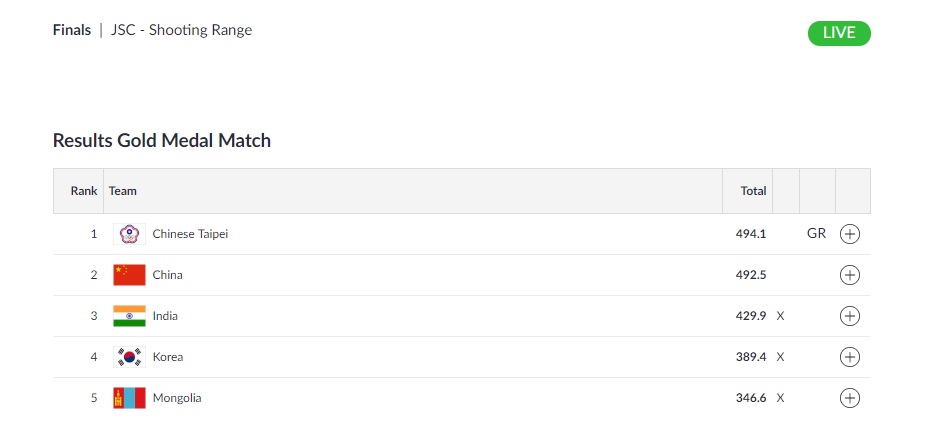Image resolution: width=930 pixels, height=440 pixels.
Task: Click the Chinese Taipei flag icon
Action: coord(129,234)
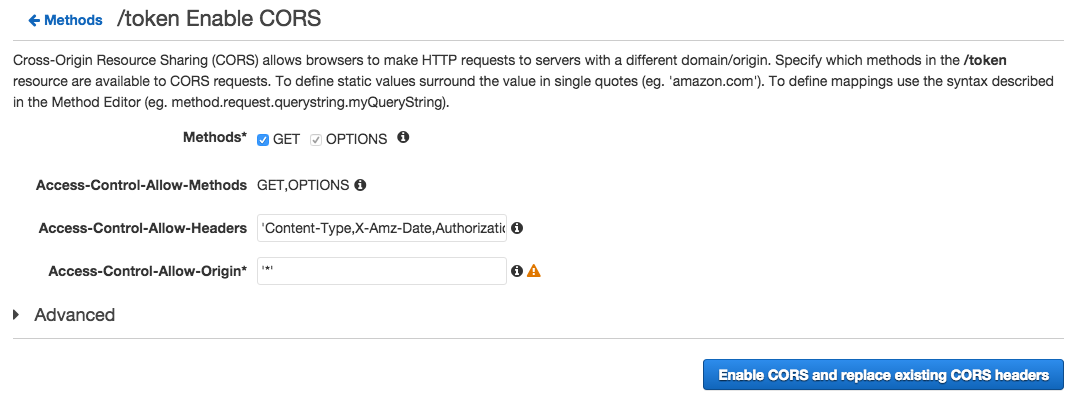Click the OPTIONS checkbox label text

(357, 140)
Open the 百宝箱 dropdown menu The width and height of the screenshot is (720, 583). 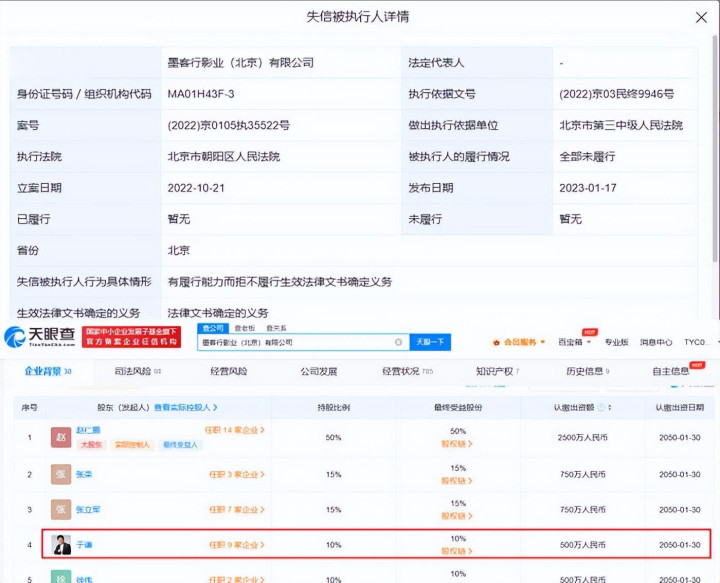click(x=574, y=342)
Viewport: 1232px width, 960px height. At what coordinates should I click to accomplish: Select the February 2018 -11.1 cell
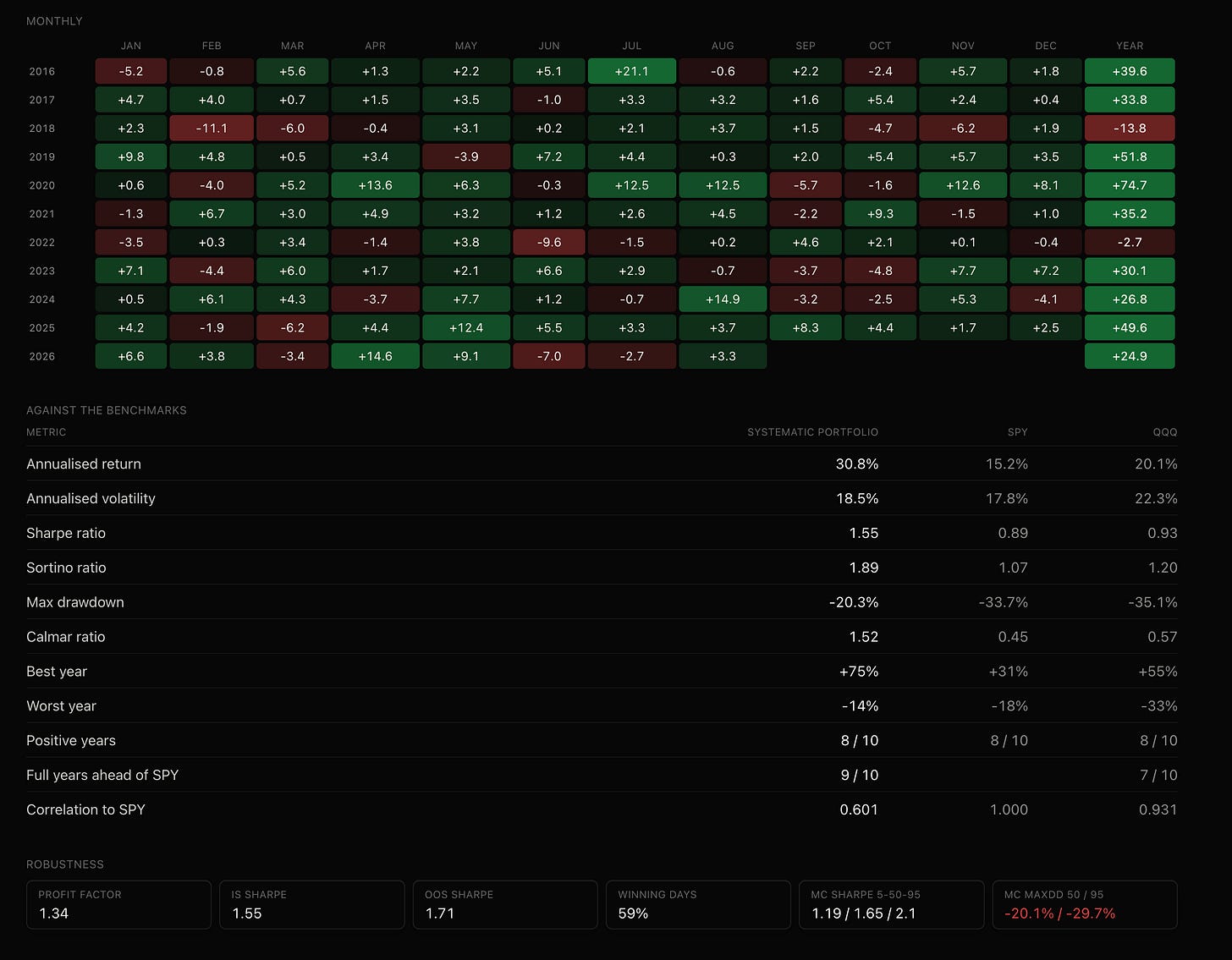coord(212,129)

Task to carry out
Set down exactly and only the lines from the line that contains "Viewport: 1232px width, 960px" through the last line of the entries above, with both of those lines included and the pictures left out.

Answer to the problem
Viewport: 1232px width, 960px height. At what coordinates should I click to accomplish: Select the February 2018 -11.1 cell
coord(212,129)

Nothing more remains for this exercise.